With the inner template copied onto the sawn-out handle shape (call this line X), we can now begin to round over the edges. This is best done in steps by cutting a few flat facets first, making it much easier to accurately shape the compound curves. Overall this part is probably the most satisfying aspect of making a saw handle for your saw.

Step 1 : The first facet
Start by drawing a few more lines onto the edges which guide the first cut. The first cut is a flat plane (facet) between a line on a side of the handle (line X) and another line on an edge.
Use a pencil with your fingers as a guide to draw a line (line A) in the middle of the edge, and then two more lines (line B) somewhere in between the edge and the middle line.
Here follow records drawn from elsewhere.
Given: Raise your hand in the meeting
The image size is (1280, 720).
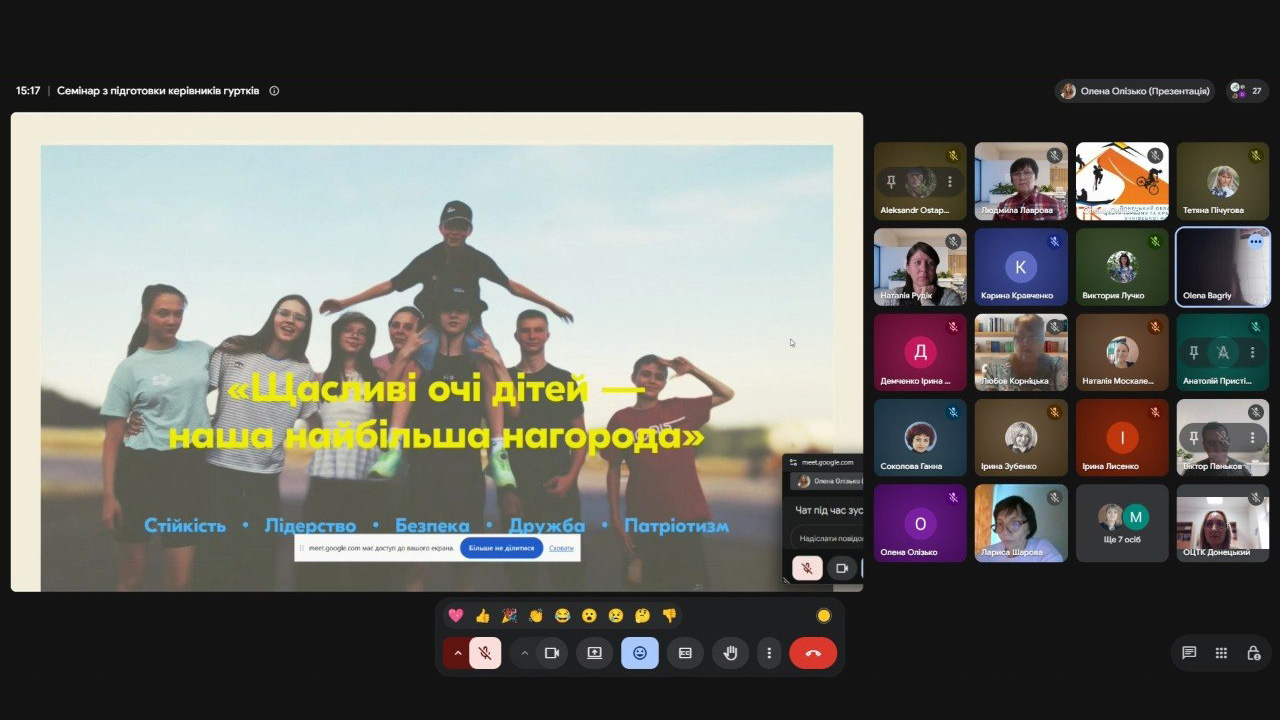Looking at the screenshot, I should (x=730, y=653).
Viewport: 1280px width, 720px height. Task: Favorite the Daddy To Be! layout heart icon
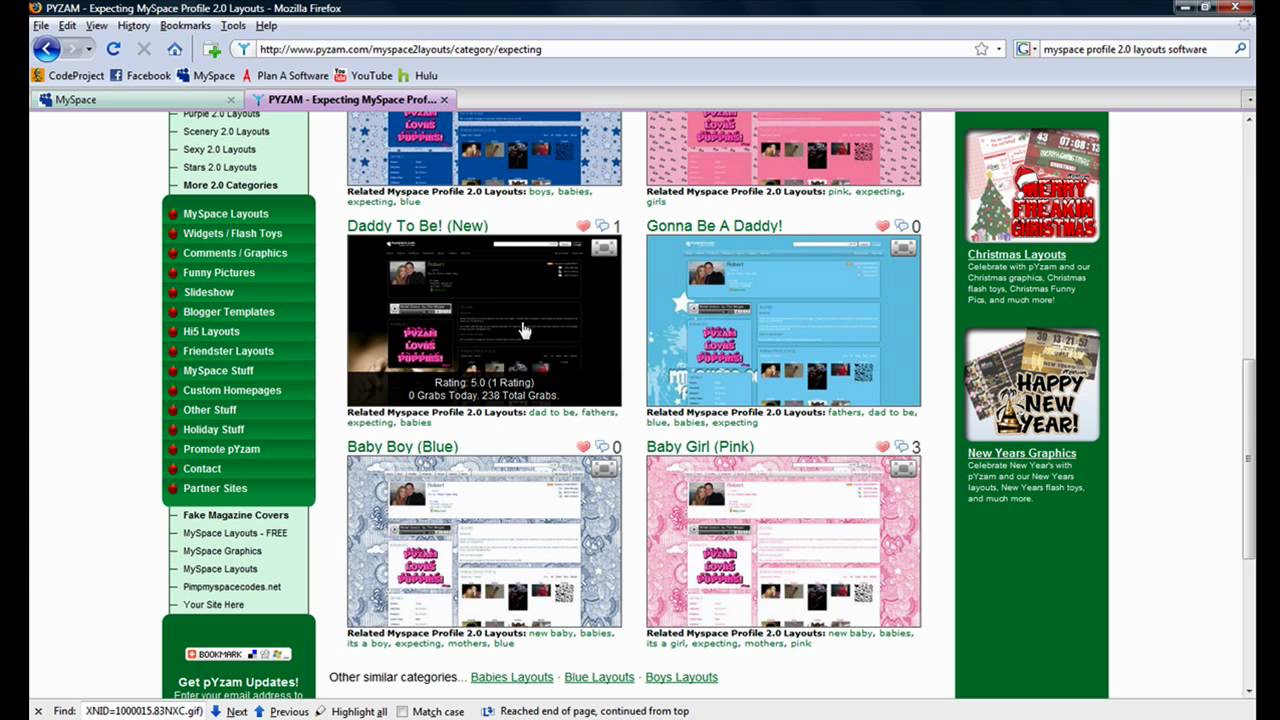(x=582, y=226)
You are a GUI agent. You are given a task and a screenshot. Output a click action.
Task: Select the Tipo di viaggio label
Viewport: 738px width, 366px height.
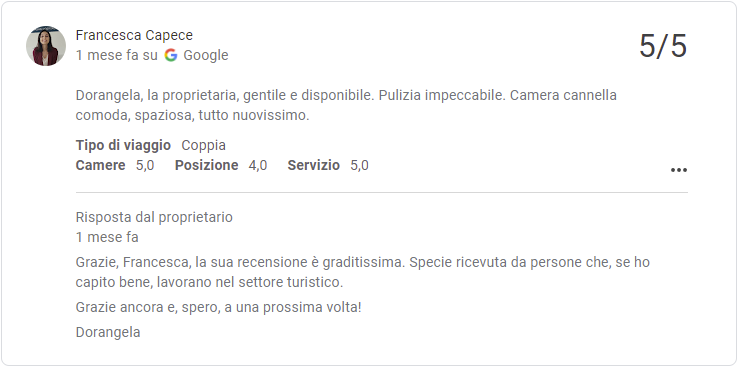pos(123,145)
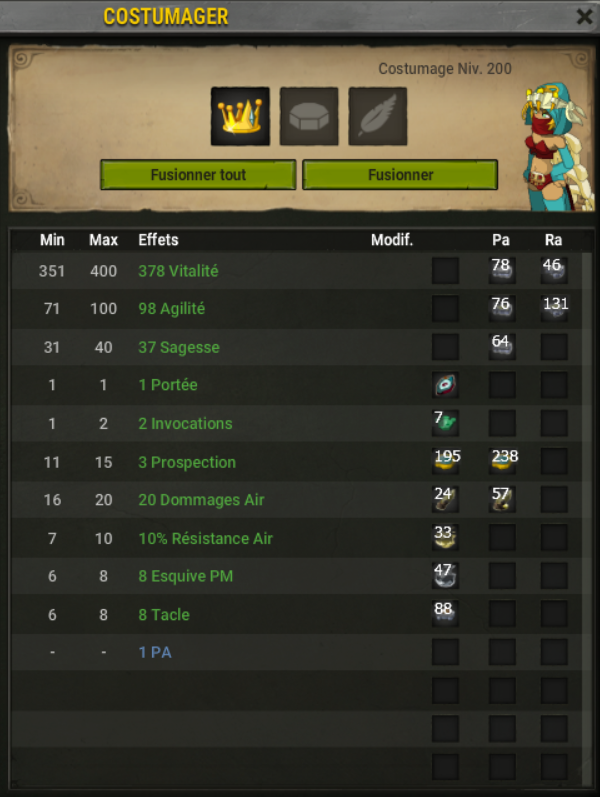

Halfway is a good starting point.

Make a flat facet between lines X and B. This cut will determine the angle between the side and the edge of the handle, so work to the line fairly accurately.
For taking away the material you could use many different tools, like a rasp, a coping saw, a chisel, a gouge or even a carving knife. The inside of the grip is the trickiest part, for which I like to use Japanese half-round carving files. These leave a smooth finish while taking away material fast.
Note: There are dedicated bent handle maker’s rasps for this job for sale, but when making a round over in the steps described here, they do not have that much advantage. With its shape, the bent rasp is trying to avoid damaging the other side of the inside grip. It can also be achieved by making the tip of your rasp or file blunt and rounded. The Japanese half round carving files are perfect for this as they don’t have a pointed tip like hand-stitched rasps.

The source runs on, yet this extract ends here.